**TO DO:** Using the records below, transcribe exactly only the lines from the one with "Task: Open the three-dot more options menu" through the end, both included, and drop every picture.

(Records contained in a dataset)

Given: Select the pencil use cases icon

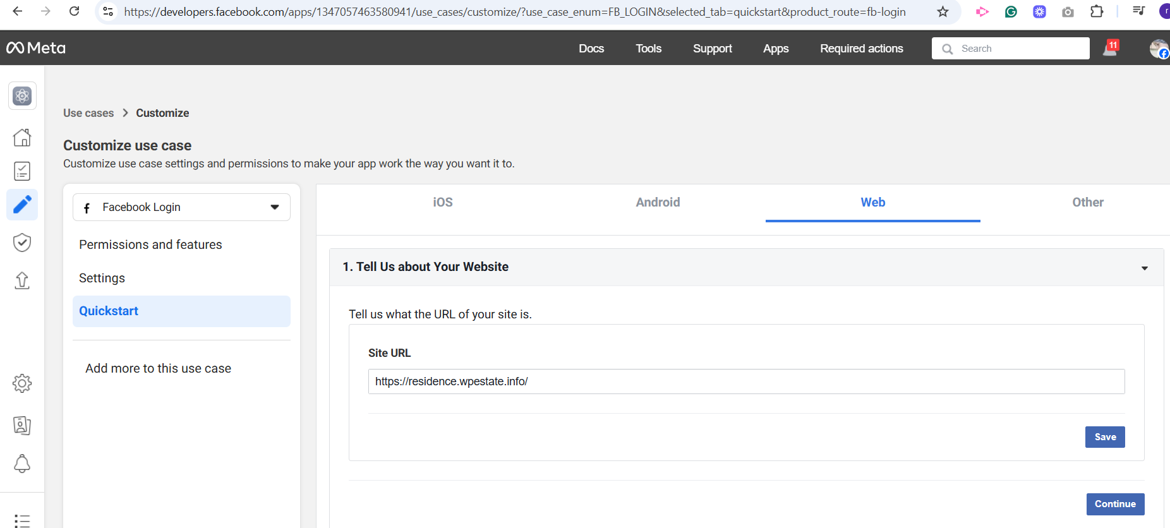Looking at the screenshot, I should pyautogui.click(x=22, y=205).
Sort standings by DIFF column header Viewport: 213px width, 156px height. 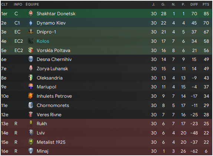pos(194,4)
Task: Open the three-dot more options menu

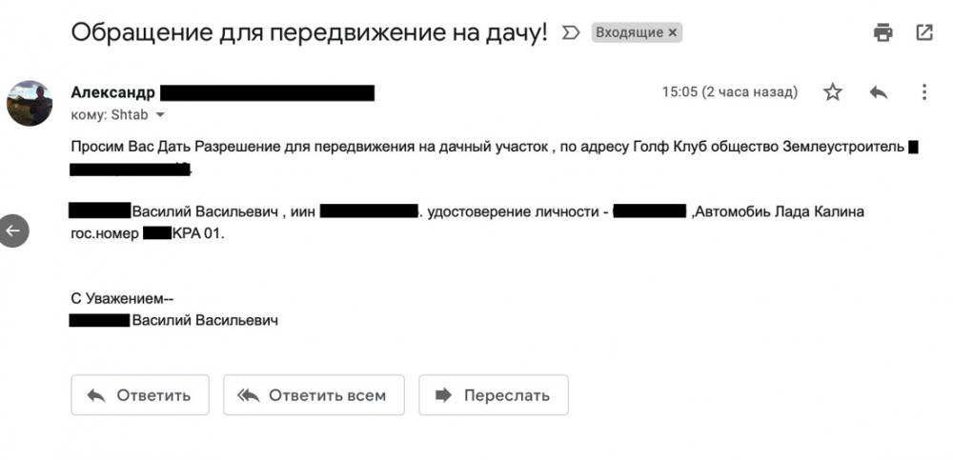Action: point(923,92)
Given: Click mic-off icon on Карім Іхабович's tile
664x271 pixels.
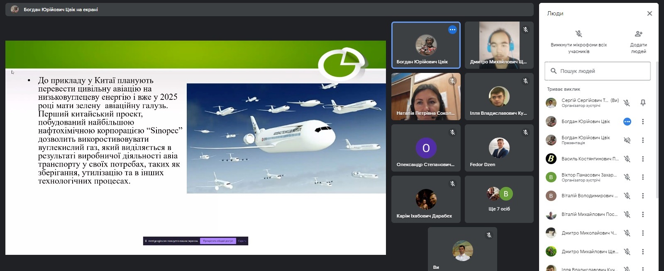Looking at the screenshot, I should tap(452, 184).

**REPLY:**
Task: Open the three-dot more options menu

Action: point(923,92)
Given: Click mic-off icon on Карім Іхабович's tile
664x271 pixels.
Looking at the screenshot, I should tap(452, 184).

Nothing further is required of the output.